Experiments in magnetic nozzle thruster plasma plumes

This talk presents several experiments, carried out in the plume of an Electron Cyclotron Resonance thruster (ECRT) developed at ONERA, aimed at gaining a better understanding of the plasma acceleration and demagnetization in a diverging magnetic field, also called magnetic nozzle.

First, a two-axis Laser Induced Fluorescence (LIF) setup was used to measure the two components of the ion velocity field in the plasma production region, called the source, and the plasma acceleration region, called the plume, of the device. These measurements were linked to the electron dynamics in the nozzle through a fluid model.

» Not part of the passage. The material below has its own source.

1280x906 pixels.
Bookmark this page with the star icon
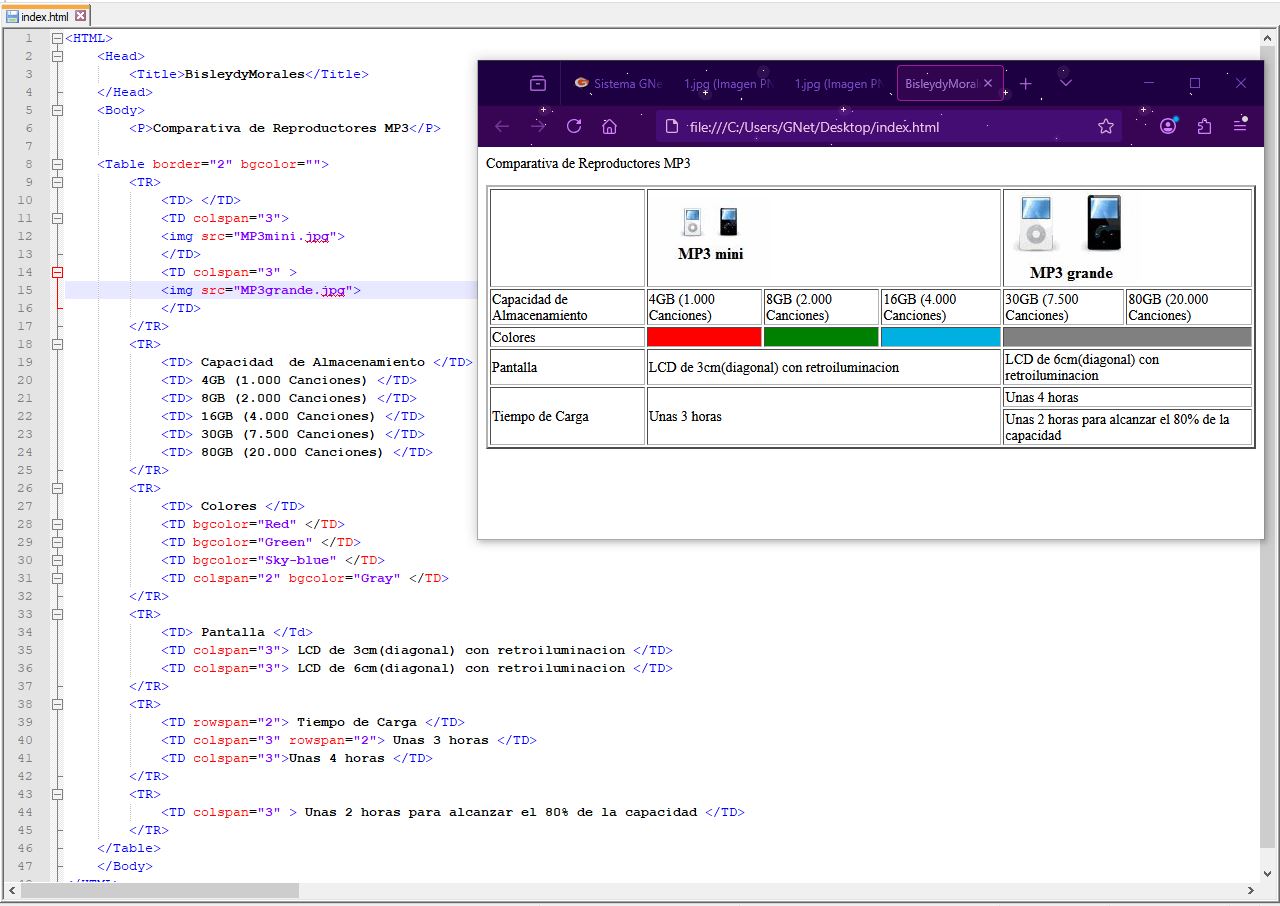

Second, in order to extend the measurements to regions farther away in the plume, a directional faraday cup has been developed. This electrostatic diagnostic, which measures the local angular distribution of ion current density, allowed to define and determine the plasma demagnetisation location, or detachment point, in the plume of the ECRT. This experimental characterization supports the theories of diverging ion detachment, and shows that the ions that are detached from the magnetic field lines follow linear trajectories. Besides, together with plasma potential measurements performed with an emissive probe that allowed to evaluate the structure of the electric field in the plume, these results also highlighted the rotation of the magnetized electrons in the nozzle and their influence on the ejection of the ions.